From the records below, set down exactly the lines starting with the line that contains "Collabora con noi (46, 2546)" and going on through the line that contains "Podcast web (122, 138)". Nothing else is wanted.

Recorded data section start

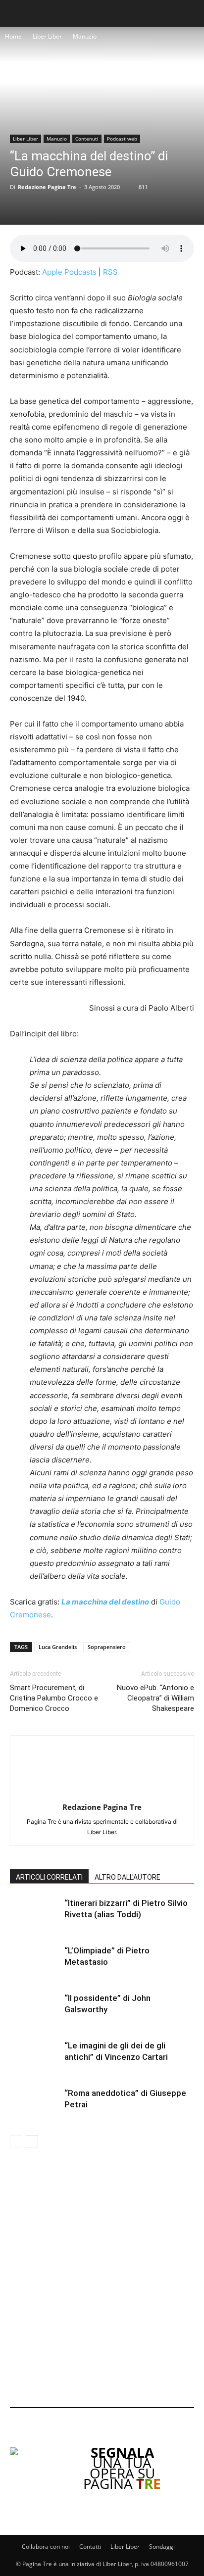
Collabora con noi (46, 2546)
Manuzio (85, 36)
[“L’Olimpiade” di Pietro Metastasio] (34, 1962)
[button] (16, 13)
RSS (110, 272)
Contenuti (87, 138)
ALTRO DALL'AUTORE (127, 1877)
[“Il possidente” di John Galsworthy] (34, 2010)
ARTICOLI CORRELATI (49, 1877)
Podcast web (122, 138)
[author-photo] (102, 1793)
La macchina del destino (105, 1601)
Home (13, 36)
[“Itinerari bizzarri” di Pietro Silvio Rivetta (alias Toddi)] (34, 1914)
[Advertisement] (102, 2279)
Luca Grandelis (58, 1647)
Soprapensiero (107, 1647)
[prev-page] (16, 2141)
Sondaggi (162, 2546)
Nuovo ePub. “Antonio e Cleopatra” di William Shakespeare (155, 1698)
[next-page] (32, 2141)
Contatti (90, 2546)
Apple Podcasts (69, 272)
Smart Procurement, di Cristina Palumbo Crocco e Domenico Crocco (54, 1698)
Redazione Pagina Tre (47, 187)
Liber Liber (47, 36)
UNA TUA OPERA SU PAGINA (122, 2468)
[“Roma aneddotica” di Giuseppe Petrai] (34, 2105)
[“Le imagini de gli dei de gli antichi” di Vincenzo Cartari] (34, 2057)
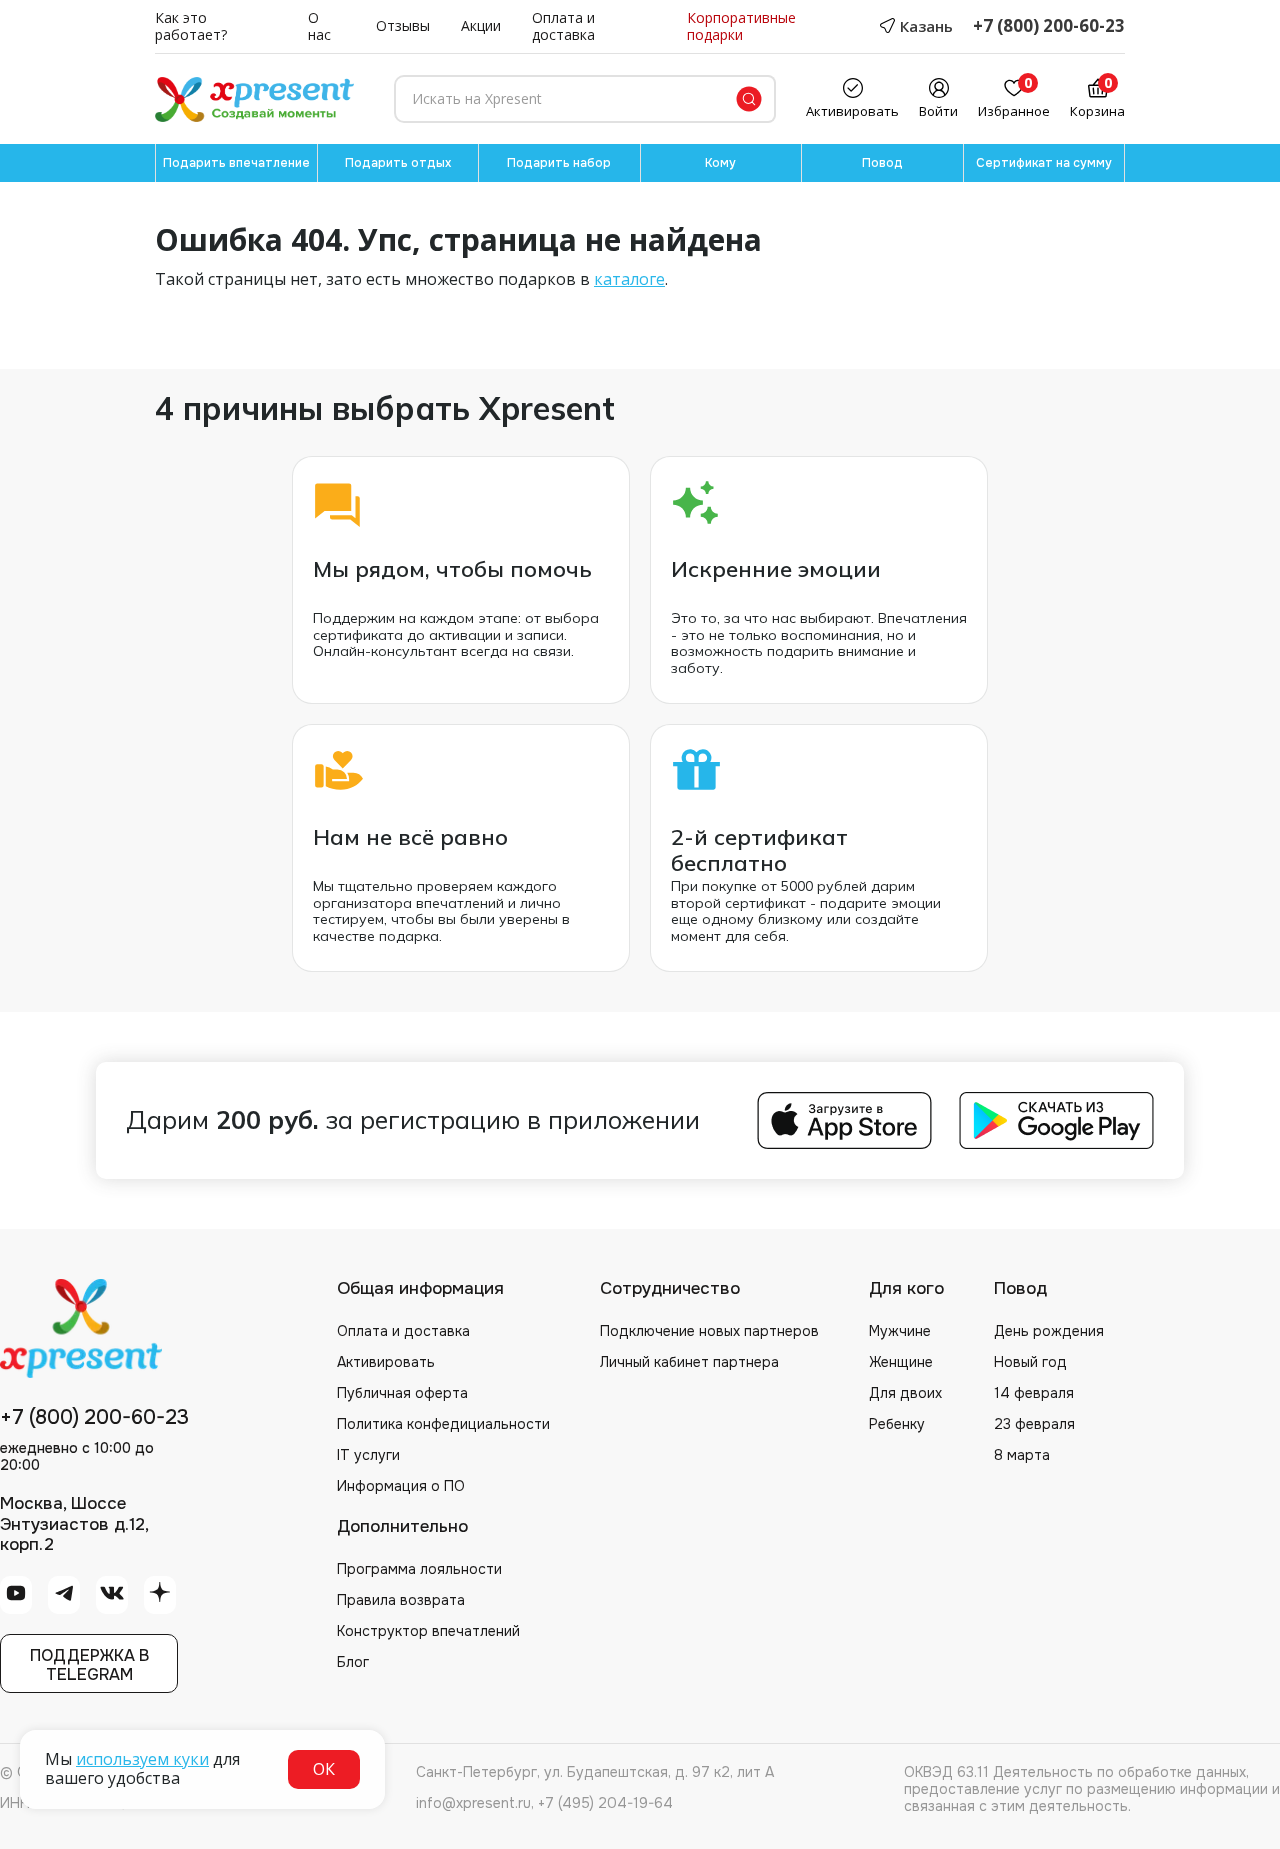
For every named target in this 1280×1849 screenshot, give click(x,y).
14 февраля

Recorded data section end
Recorded data section start

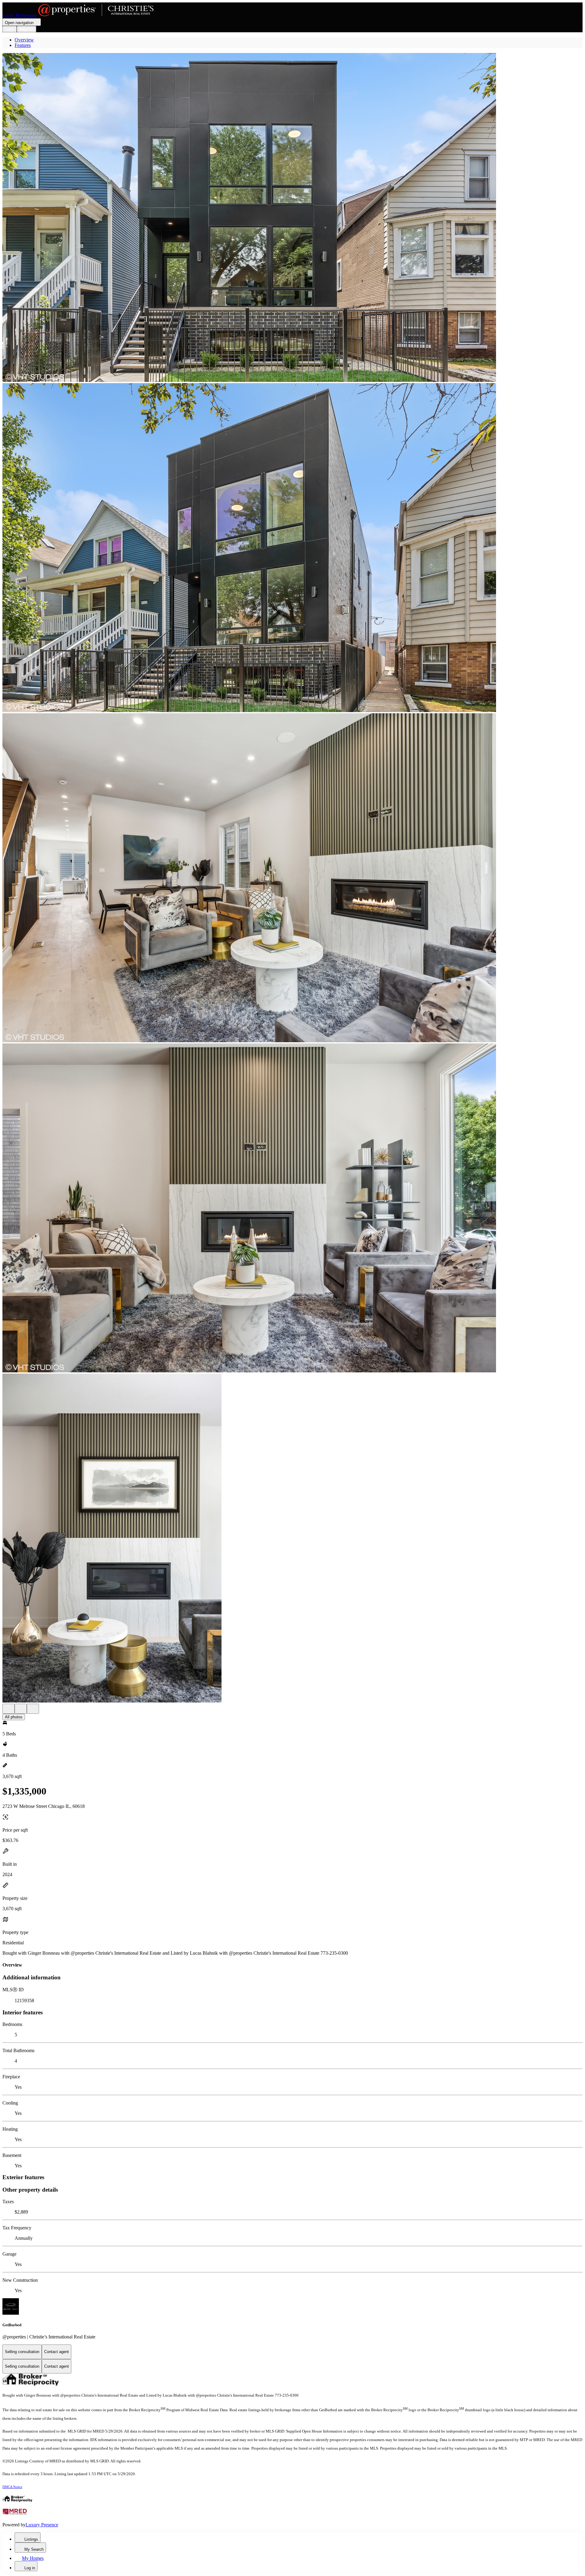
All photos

Recorded data section end

-- Response area --
Collabora con noi (46, 2546)
Manuzio (85, 36)
[“L’Olimpiade” di Pietro Metastasio] (34, 1962)
[button] (16, 13)
RSS (110, 272)
Contenuti (87, 138)
ALTRO DALL'AUTORE (127, 1877)
[“Il possidente” di John Galsworthy] (34, 2010)
ARTICOLI CORRELATI (49, 1877)
Podcast web (122, 138)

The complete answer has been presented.